Melese laodamia

Scientific classification
- Domain: Eukaryota
- Kingdom: Animalia
- Phylum: Arthropoda
- Class: Insecta
- Order: Lepidoptera
- Superfamily: Noctuoidea
- Family: Erebidae
- Subfamily: Arctiinae
- Genus: Melese
- Species: M. laodamia
- Binomial name: Melese laodamia (H. Druce, 1884)
- Synonyms: Neritos laodamia H. Druce, 1884; Neritos cutheans H. Druce, 1896;

= Melese laodamia =

- Authority: (H. Druce, 1884)
- Synonyms: Neritos laodamia H. Druce, 1884, Neritos cutheans H. Druce, 1896

Species of moth

Melese laodamia is a moth of the family Erebidae. It was described by Herbert Druce in 1884. It is found in Mexico, Panama, Colombia, Venezuela and Trinidad.
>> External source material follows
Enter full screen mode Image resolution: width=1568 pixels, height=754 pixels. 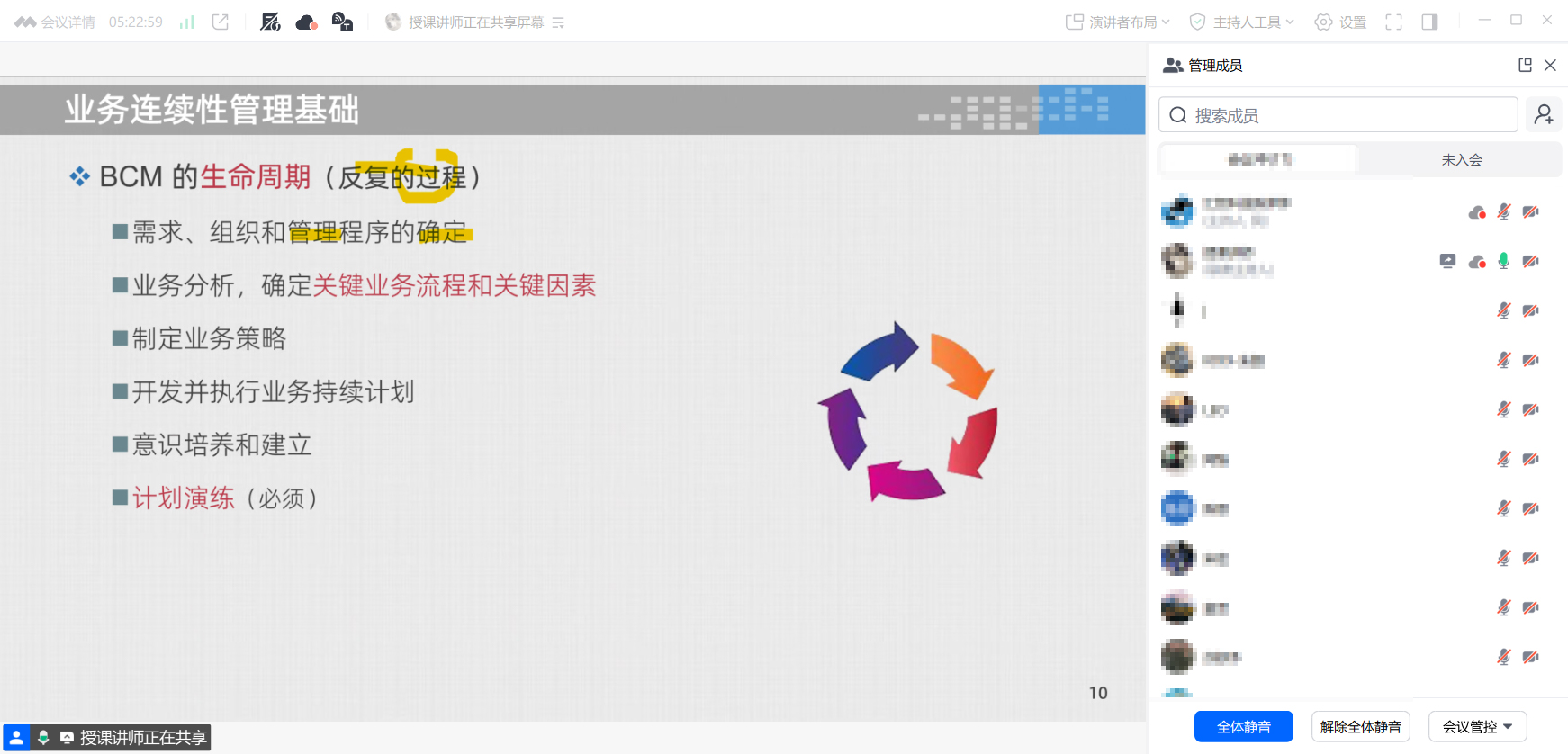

This moth was used in the insignia of the RAF 360 Squadron, whose task was to develop equipment and tactics to jam enemy radars during the Cold War period. The inspiration was the observation that Melese laodamia produces ultrasound when handled. The ultrasound was thought to jam the sonar of insectivorous bats.